* [PROBLEM TO SOLVE] In the Restaurant Brands text below, reproduce word for word everything from "Original Trade Description: March" down to "at Burger King.".

┌─ TEXT

With recent economic reports suggesting the economy is improving slightly this might be the right time to speculate in companies that will profit from a summer recovery.

Shares dipped slightly on Thursday after hitting as 6-week high on Wednesday. This gives us an opportunity to buy a close to the money option relatively cheaply. There is no entry trigger.

Position 3/11/16:

Long April $55 call @ $2.20, no initial stop loss.


QSR - Restaurant Brands Inc - Company Description

Comments:

Another retail sales report casualty with a $1.57 drop that erased two days of gains. No news.

Original Trade Description: March 7th.

QSR is the new name for the Burger King and Tim Hortons brands. Both have been serving customers for more than 50 years. QSR currently operates more than 19,000 restaurants in 100 countries with more than $23 billion in sales. The name change and rebranding came a year ago when Burger King bought the Tim Hortons chain.

QSR has been flying under the radar for the last year with all the news about McDonalds all day breakfast and Starbucks expanded menu. They reported earnings of 35 cents that beat estimates of 31 cents.

Same store sales rose +5.6% at Tim Hortons and 5.4% at Burger King.

Burger King sales are accelerating because of a flood of new menu items. They have Chicken Fries, which are fries dipped in fried chicken batter and fried. They have Jalapeno Chicken Fries. On February 23rd they introduced the Whopper Hot Dog. This is a foot long hotdog flame grilled and served with whatever you want on them.

Burger King received tons of free press when the new hot dog was delivered. Some food aficionados are calling the hot dog a "culinary calamity." Others called is a "disgusting disgrace" but customers are waiting in line to order them.

Franchisees claim the demand has been "overwhelming" and while only a couple weeks old they are selling over 100 a day and rising rapidly as more customers realize they are available. Americans eat more than 20 billion hotdogs a year.

Earnings are May 27th.

└─
┌─ INFORMATION SHOWN

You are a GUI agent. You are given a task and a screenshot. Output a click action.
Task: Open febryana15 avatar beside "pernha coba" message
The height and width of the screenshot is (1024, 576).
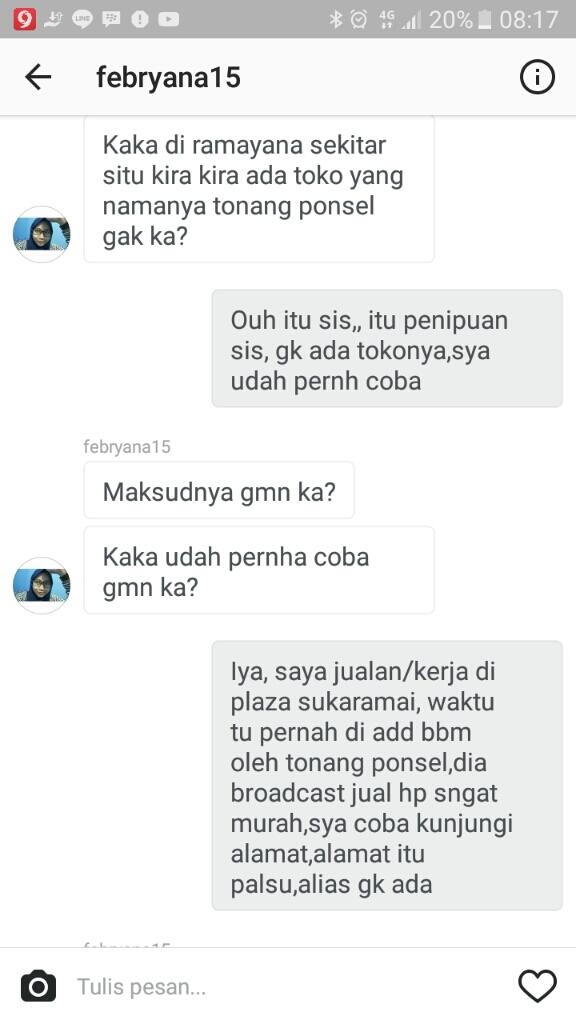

└─

* [RESPONSE FOR THIS EXERCISE]
Original Trade Description: March 7th.

QSR is the new name for the Burger King and Tim Hortons brands. Both have been serving customers for more than 50 years. QSR currently operates more than 19,000 restaurants in 100 countries with more than $23 billion in sales. The name change and rebranding came a year ago when Burger King bought the Tim Hortons chain.

QSR has been flying under the radar for the last year with all the news about McDonalds all day breakfast and Starbucks expanded menu. They reported earnings of 35 cents that beat estimates of 31 cents.

Same store sales rose +5.6% at Tim Hortons and 5.4% at Burger King.